What you need to do =>
1: Decide whether each statement below agrees with the passage on Calhoun and southern conservatism. Answer yes or no for each, and quote the words of the passage that settle it.
(a) The community built its governing system in the abstract, through reason.
(b) The writer uses "government" in place of "power" and "community" in place of "liberty."
(c) The passage names human flourishing as the nature of community and its government.
2: From the passage on Calhoun and southern conservatism, reproduce word for word the part starting with "The eloquent words" and going on through "of their nature.".

The eloquent words of Calhoun unfortunately encounter the def ears of our current posterity. However, its truth cannot be overestimated. He reveals that the ends of government are to promulgate the very notion of co-operation between liberty, albeit of the community and its individuals, and its governing authority. (For the sake of this article I shall substitute power and liberty with government and community respectively). We may well call this the nature of government, as the ends of all things are said to be the objective of their nature.
In addition to Calhoun’s remarks, the origins of his societal design are, and of ought, must be, empirically organic, and reciprocal, as neither the community nor its governing apparatus can sustain itself without the other. Their link is essential for the development of a conservative society. Subsequently, it is acknowledged that by no means of positive cognition did the community construct a governing system in the abstract; no aggregate of reason could be credited with its formation. Its manner cannot be detected through dialectic methods, or through a predetermined scheme positing the political components of a community into empty spaces. The bonds of political society are generated by and through the engine of time. As Eugene Genovese surmised in his book The Southern Tradition: The Achievement and Limitations of an American Conservatism, “… a community’s historically developed sense of right and wrong should be permitted to defy the latest fashions in reasoned speculation until they are empirically established.” It is tradition, longstanding customs and rituals that cement the foundations for southern conservatism to incubate itself. The nature of community and its government, in their tandem conclusion, is human flourishing. So too, the nature of tradition may be marked as southern conservatism.

Provided information =>

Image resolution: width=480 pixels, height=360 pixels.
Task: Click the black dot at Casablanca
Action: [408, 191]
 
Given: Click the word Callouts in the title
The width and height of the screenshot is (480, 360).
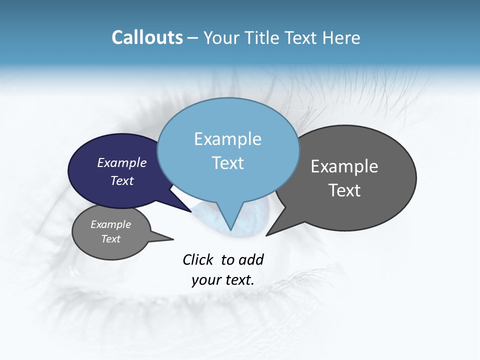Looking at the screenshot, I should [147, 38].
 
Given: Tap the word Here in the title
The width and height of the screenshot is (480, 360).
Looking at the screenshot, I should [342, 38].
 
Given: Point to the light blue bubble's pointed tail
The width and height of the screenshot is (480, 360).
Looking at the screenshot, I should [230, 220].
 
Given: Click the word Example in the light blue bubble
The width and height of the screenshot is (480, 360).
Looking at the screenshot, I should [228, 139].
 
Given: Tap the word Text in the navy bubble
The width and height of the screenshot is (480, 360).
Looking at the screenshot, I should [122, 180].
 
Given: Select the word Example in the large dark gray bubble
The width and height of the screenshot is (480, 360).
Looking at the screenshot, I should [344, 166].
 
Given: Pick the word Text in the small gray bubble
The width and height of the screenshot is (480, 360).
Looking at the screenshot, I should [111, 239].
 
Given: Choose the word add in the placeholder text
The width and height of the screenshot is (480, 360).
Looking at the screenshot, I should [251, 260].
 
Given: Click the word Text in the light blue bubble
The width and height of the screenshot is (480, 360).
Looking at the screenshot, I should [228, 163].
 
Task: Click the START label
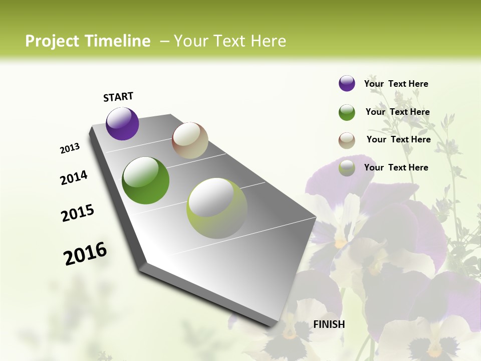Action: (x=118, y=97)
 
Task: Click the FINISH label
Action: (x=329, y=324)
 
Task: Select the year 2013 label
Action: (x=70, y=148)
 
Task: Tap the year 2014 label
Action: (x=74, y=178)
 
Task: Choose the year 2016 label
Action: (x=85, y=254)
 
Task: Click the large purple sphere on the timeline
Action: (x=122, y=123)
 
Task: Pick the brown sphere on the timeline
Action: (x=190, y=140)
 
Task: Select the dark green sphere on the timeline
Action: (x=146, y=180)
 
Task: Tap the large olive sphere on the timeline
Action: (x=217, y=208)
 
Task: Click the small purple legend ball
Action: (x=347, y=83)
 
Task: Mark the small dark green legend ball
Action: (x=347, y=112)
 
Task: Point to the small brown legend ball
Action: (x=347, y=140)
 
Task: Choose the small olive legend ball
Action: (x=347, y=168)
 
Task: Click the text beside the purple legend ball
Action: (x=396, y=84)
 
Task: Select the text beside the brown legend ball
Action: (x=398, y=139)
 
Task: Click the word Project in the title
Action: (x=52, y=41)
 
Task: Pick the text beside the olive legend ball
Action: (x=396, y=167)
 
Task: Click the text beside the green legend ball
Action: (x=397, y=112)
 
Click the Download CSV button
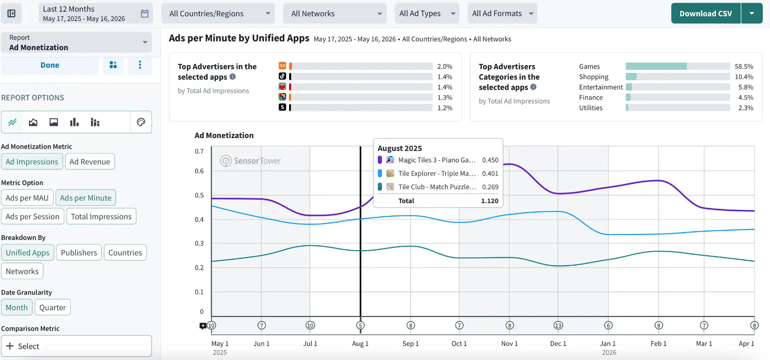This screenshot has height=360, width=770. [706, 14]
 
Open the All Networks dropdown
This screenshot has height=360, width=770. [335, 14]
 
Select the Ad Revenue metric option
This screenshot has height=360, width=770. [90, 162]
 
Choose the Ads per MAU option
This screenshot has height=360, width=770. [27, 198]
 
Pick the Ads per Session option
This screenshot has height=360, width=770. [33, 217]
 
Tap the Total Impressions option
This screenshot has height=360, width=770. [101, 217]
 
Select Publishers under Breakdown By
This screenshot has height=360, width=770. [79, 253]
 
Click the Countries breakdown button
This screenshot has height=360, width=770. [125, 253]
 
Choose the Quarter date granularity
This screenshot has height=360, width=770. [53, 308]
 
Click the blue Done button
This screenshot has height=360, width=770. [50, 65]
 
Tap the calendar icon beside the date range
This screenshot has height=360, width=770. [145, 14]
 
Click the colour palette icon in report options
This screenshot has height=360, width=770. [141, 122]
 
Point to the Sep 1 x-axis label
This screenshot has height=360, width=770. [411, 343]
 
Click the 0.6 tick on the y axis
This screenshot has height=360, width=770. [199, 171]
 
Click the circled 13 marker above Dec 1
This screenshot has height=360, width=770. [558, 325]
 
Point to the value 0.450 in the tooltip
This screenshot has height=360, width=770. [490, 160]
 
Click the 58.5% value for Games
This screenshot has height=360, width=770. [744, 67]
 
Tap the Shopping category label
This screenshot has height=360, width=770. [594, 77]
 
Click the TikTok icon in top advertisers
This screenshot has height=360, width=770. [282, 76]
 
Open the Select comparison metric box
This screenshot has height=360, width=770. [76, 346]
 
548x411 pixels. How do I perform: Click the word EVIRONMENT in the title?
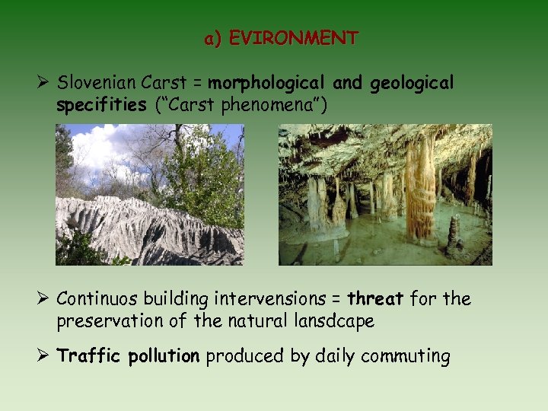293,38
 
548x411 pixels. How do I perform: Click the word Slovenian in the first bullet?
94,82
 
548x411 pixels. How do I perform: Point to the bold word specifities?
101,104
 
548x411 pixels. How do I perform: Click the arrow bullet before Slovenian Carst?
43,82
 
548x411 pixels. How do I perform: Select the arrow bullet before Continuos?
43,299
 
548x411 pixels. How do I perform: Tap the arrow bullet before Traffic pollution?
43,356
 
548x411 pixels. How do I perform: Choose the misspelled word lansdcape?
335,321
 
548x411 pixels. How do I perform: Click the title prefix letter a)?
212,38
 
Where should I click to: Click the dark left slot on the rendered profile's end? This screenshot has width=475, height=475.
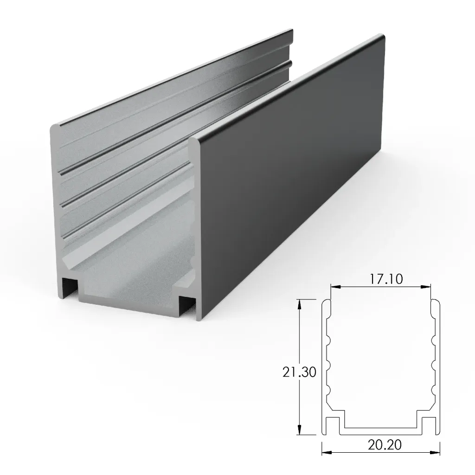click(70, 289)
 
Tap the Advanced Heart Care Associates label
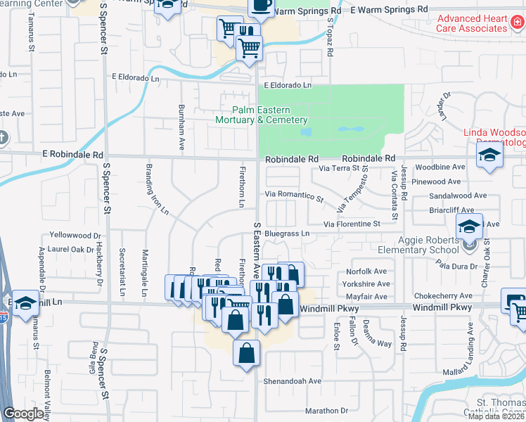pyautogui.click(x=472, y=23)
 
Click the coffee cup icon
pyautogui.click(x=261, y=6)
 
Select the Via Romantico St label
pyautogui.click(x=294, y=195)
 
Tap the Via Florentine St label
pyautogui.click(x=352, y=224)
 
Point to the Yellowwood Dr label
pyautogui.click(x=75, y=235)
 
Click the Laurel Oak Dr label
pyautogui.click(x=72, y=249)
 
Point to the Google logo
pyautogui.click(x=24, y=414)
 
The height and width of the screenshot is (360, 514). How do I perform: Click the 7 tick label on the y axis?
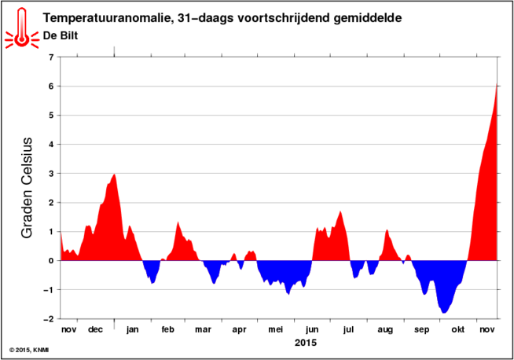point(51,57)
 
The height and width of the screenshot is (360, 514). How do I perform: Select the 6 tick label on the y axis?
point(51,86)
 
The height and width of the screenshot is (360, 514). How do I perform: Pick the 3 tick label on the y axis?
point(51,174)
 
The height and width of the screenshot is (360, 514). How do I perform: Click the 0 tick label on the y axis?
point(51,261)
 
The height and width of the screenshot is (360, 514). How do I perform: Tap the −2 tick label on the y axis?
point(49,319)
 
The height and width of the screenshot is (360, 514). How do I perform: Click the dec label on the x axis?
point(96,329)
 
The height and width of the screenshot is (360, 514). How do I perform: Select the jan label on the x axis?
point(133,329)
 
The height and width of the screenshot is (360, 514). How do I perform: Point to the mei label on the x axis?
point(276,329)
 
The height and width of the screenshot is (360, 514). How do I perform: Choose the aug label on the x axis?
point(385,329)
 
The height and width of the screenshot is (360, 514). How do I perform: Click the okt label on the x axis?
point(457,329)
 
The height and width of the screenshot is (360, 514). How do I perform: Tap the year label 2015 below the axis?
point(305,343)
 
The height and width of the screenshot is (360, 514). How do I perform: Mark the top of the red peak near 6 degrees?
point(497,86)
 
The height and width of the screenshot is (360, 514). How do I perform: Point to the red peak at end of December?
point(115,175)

Answers below =>
1:
(a) No: "by no means of positive cognition did the community construct a governing system in the abstract; no aggregate of reason could be credited with its formation."
(b) Yes: "For the sake of this article I shall substitute power and liberty with government and community respectively"
(c) Yes: "The nature of community and its government, in their tandem conclusion, is human flourishing."

2:
The eloquent words of Calhoun unfortunately encounter the def ears of our current posterity. However, its truth cannot be overestimated. He reveals that the ends of government are to promulgate the very notion of co-operation between liberty, albeit of the community and its individuals, and its governing authority. (For the sake of this article I shall substitute power and liberty with government and community respectively). We may well call this the nature of government, as the ends of all things are said to be the objective of their nature.